- Task:
Switch every "GUI agent" in the items below to "interface agent", and reproduce all the lines with nothing else altered.

- Information shown:
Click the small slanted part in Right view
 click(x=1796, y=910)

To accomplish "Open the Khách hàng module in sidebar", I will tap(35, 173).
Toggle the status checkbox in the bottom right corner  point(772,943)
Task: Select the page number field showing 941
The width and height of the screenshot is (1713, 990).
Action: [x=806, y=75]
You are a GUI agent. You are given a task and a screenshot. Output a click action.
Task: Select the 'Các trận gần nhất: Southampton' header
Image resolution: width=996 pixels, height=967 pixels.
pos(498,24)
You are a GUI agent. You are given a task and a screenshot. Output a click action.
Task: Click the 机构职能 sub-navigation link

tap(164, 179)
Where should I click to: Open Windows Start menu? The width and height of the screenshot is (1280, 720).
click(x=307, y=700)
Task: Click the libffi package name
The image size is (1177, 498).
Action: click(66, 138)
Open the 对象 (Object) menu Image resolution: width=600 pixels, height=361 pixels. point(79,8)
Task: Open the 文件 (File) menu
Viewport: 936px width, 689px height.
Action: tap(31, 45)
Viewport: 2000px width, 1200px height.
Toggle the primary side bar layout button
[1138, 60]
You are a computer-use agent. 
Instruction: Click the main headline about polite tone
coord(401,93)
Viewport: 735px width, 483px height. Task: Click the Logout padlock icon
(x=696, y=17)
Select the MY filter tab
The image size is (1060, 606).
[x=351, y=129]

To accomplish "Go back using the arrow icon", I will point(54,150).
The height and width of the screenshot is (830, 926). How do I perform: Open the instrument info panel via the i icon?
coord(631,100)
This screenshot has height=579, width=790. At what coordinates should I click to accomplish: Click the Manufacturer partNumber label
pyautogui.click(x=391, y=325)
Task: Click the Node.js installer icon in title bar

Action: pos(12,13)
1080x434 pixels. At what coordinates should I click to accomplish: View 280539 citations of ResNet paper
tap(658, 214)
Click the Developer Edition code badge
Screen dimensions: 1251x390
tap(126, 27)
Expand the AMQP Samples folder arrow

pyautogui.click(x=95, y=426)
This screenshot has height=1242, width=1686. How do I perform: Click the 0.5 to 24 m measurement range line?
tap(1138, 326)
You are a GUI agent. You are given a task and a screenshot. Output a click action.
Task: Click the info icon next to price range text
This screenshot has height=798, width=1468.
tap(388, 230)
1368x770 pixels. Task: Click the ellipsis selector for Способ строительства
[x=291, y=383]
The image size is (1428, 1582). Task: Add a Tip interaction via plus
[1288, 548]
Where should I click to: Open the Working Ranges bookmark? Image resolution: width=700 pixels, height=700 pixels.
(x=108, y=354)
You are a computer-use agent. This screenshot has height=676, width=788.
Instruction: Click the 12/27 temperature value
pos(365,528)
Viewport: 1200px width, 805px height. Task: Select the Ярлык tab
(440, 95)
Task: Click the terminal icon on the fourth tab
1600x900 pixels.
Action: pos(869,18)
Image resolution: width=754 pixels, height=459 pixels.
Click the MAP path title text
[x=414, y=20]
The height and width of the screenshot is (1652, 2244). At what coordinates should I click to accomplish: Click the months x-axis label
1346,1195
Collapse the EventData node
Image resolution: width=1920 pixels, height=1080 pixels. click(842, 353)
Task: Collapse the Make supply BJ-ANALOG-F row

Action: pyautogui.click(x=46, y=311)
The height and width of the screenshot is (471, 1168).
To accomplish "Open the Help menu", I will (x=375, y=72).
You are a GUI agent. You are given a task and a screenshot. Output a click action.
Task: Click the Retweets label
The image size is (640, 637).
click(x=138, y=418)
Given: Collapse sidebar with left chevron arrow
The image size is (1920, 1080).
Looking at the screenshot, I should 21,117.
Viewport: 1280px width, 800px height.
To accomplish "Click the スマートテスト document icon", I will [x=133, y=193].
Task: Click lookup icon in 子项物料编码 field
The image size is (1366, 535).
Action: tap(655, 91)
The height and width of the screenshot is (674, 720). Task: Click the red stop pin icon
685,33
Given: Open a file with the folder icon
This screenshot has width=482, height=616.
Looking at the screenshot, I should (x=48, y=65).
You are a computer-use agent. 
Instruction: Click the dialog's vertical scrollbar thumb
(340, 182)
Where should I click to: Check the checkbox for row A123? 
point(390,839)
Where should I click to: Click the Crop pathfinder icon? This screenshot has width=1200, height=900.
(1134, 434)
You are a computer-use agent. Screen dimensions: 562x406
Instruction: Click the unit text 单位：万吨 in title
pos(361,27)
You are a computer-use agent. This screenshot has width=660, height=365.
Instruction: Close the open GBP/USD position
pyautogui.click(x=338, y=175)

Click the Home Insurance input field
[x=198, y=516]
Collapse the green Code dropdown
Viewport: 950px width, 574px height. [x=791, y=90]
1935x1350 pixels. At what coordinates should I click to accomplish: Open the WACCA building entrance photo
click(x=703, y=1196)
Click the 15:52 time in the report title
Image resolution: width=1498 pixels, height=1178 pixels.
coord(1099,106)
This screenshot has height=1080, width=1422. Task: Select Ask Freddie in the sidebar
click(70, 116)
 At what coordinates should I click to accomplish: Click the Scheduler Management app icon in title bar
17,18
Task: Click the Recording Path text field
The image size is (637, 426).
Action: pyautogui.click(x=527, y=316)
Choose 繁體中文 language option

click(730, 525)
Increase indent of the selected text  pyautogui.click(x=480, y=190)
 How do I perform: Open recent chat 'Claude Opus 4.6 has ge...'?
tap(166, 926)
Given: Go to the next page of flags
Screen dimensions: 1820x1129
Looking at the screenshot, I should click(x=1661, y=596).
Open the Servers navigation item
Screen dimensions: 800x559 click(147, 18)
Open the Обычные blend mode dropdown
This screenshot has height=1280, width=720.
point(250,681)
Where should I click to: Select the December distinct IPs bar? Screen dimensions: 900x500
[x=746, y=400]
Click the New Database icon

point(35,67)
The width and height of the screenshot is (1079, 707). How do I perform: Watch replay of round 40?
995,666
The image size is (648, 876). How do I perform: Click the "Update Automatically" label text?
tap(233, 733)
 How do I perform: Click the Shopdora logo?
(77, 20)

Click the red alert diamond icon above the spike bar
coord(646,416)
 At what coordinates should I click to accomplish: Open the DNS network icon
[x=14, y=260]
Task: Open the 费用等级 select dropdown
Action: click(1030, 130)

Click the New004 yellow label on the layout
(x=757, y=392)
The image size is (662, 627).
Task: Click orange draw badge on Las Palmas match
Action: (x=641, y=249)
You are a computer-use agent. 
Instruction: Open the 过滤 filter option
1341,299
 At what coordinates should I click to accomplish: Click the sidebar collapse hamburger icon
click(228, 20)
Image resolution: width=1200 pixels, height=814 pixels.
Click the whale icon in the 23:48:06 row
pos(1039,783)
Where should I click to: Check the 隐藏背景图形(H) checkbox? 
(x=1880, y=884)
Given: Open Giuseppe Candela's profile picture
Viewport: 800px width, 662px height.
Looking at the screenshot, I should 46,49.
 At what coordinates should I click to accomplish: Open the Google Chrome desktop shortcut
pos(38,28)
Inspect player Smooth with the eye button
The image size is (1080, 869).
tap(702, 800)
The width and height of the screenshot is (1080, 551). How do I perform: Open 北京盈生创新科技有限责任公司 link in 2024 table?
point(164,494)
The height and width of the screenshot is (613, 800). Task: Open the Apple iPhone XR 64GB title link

- Answer to the task:
Click the small slanted part in Right view
 click(x=1796, y=910)

To accomplish "Open the Khách hàng module in sidebar", I will tap(35, 173).
Toggle the status checkbox in the bottom right corner  point(772,943)
Task: Select the page number field showing 941
The width and height of the screenshot is (1713, 990).
Action: [x=806, y=75]
You are a interface agent. You are given a task and a screenshot. Output a click action.
Task: Select the 'Các trận gần nhất: Southampton' header
Image resolution: width=996 pixels, height=967 pixels.
pos(498,24)
You are a interface agent. You are given a task and a screenshot. Output a click action.
Task: Click the 机构职能 sub-navigation link

tap(164, 179)
Where should I click to: Open Windows Start menu? The width and height of the screenshot is (1280, 720).
click(x=307, y=700)
Task: Click the libffi package name
The image size is (1177, 498).
Action: click(66, 138)
Open the 对象 (Object) menu Image resolution: width=600 pixels, height=361 pixels. point(79,8)
Task: Open the 文件 (File) menu
Viewport: 936px width, 689px height.
Action: tap(31, 45)
Viewport: 2000px width, 1200px height.
Toggle the primary side bar layout button
[1138, 60]
You are a computer-use agent. 
Instruction: Click the main headline about polite tone
coord(401,93)
Viewport: 735px width, 483px height. Task: Click the Logout padlock icon
(x=696, y=17)
Select the MY filter tab
The image size is (1060, 606).
[x=351, y=129]

To accomplish "Go back using the arrow icon", I will point(54,150).
The height and width of the screenshot is (830, 926). How do I perform: Open the instrument info panel via the i icon?
coord(631,100)
This screenshot has height=579, width=790. At what coordinates should I click to accomplish: Click the Manufacturer partNumber label
pyautogui.click(x=391, y=325)
Task: Click the Node.js installer icon in title bar

Action: pos(12,13)
1080x434 pixels. At what coordinates should I click to accomplish: View 280539 citations of ResNet paper
tap(658, 214)
Click the Developer Edition code badge
Screen dimensions: 1251x390
tap(126, 27)
Expand the AMQP Samples folder arrow

pyautogui.click(x=95, y=426)
This screenshot has height=1242, width=1686. How do I perform: Click the 0.5 to 24 m measurement range line?
tap(1138, 326)
You are a interface agent. You are given a task and a screenshot. Output a click action.
Task: Click the info icon next to price range text
This screenshot has height=798, width=1468.
tap(388, 230)
1368x770 pixels. Task: Click the ellipsis selector for Способ строительства
[x=291, y=383]
The image size is (1428, 1582). Task: Add a Tip interaction via plus
[1288, 548]
Where should I click to: Open the Working Ranges bookmark? Image resolution: width=700 pixels, height=700 pixels.
(x=108, y=354)
You are a computer-use agent. This screenshot has height=676, width=788.
Instruction: Click the 12/27 temperature value
pos(365,528)
Viewport: 1200px width, 805px height. Task: Select the Ярлык tab
(440, 95)
Task: Click the terminal icon on the fourth tab
1600x900 pixels.
Action: pos(869,18)
Image resolution: width=754 pixels, height=459 pixels.
Click the MAP path title text
[x=414, y=20]
The height and width of the screenshot is (1652, 2244). At what coordinates should I click to accomplish: Click the months x-axis label
1346,1195
Collapse the EventData node
Image resolution: width=1920 pixels, height=1080 pixels. click(842, 353)
Task: Collapse the Make supply BJ-ANALOG-F row

Action: pyautogui.click(x=46, y=311)
The height and width of the screenshot is (471, 1168).
To accomplish "Open the Help menu", I will (x=375, y=72).
You are a interface agent. You are given a task and a screenshot. Output a click action.
Task: Click the Retweets label
The image size is (640, 637).
click(x=138, y=418)
Given: Collapse sidebar with left chevron arrow
The image size is (1920, 1080).
Looking at the screenshot, I should 21,117.
Viewport: 1280px width, 800px height.
To accomplish "Click the スマートテスト document icon", I will [x=133, y=193].
Task: Click lookup icon in 子项物料编码 field
The image size is (1366, 535).
Action: tap(655, 91)
The height and width of the screenshot is (674, 720). Task: Click the red stop pin icon
685,33
Given: Open a file with the folder icon
This screenshot has width=482, height=616.
Looking at the screenshot, I should (x=48, y=65).
You are a computer-use agent. 
Instruction: Click the dialog's vertical scrollbar thumb
(340, 182)
Where should I click to: Check the checkbox for row A123? 
point(390,839)
Where should I click to: Click the Crop pathfinder icon? This screenshot has width=1200, height=900.
(1134, 434)
You are a computer-use agent. Screen dimensions: 562x406
Instruction: Click the unit text 单位：万吨 in title
pos(361,27)
You are a computer-use agent. This screenshot has width=660, height=365.
Instruction: Close the open GBP/USD position
pyautogui.click(x=338, y=175)

Click the Home Insurance input field
[x=198, y=516]
Collapse the green Code dropdown
Viewport: 950px width, 574px height. [x=791, y=90]
1935x1350 pixels. At what coordinates should I click to accomplish: Open the WACCA building entrance photo
click(x=703, y=1196)
Click the 15:52 time in the report title
Image resolution: width=1498 pixels, height=1178 pixels.
coord(1099,106)
This screenshot has height=1080, width=1422. Task: Select Ask Freddie in the sidebar
click(70, 116)
 At what coordinates should I click to accomplish: Click the Scheduler Management app icon in title bar
17,18
Task: Click the Recording Path text field
The image size is (637, 426).
Action: pyautogui.click(x=527, y=316)
Choose 繁體中文 language option

click(730, 525)
Increase indent of the selected text  pyautogui.click(x=480, y=190)
 How do I perform: Open recent chat 'Claude Opus 4.6 has ge...'?
tap(166, 926)
Given: Go to the next page of flags
Screen dimensions: 1820x1129
Looking at the screenshot, I should click(x=1661, y=596).
Open the Servers navigation item
Screen dimensions: 800x559 click(147, 18)
Open the Обычные blend mode dropdown
This screenshot has height=1280, width=720.
point(250,681)
Where should I click to: Select the December distinct IPs bar? Screen dimensions: 900x500
[x=746, y=400]
Click the New Database icon

point(35,67)
The width and height of the screenshot is (1079, 707). How do I perform: Watch replay of round 40?
995,666
The image size is (648, 876). How do I perform: Click the "Update Automatically" label text?
tap(233, 733)
 How do I perform: Click the Shopdora logo?
(77, 20)

Click the red alert diamond icon above the spike bar
coord(646,416)
 At what coordinates should I click to accomplish: Open the DNS network icon
[x=14, y=260]
Task: Open the 费用等级 select dropdown
Action: click(1030, 130)

Click the New004 yellow label on the layout
(x=757, y=392)
The image size is (662, 627).
Task: Click orange draw badge on Las Palmas match
Action: (x=641, y=249)
You are a computer-use agent. 
Instruction: Open the 过滤 filter option
1341,299
 At what coordinates should I click to accomplish: Click the sidebar collapse hamburger icon
click(228, 20)
Image resolution: width=1200 pixels, height=814 pixels.
Click the whale icon in the 23:48:06 row
pos(1039,783)
Where should I click to: Check the 隐藏背景图形(H) checkbox? 
(x=1880, y=884)
Given: Open Giuseppe Candela's profile picture
Viewport: 800px width, 662px height.
Looking at the screenshot, I should 46,49.
 At what coordinates should I click to accomplish: Open the Google Chrome desktop shortcut
pos(38,28)
Inspect player Smooth with the eye button
The image size is (1080, 869).
tap(702, 800)
The width and height of the screenshot is (1080, 551). How do I perform: Open 北京盈生创新科技有限责任公司 link in 2024 table?
point(164,494)
The height and width of the screenshot is (613, 800). Task: Open the Apple iPhone XR 64GB title link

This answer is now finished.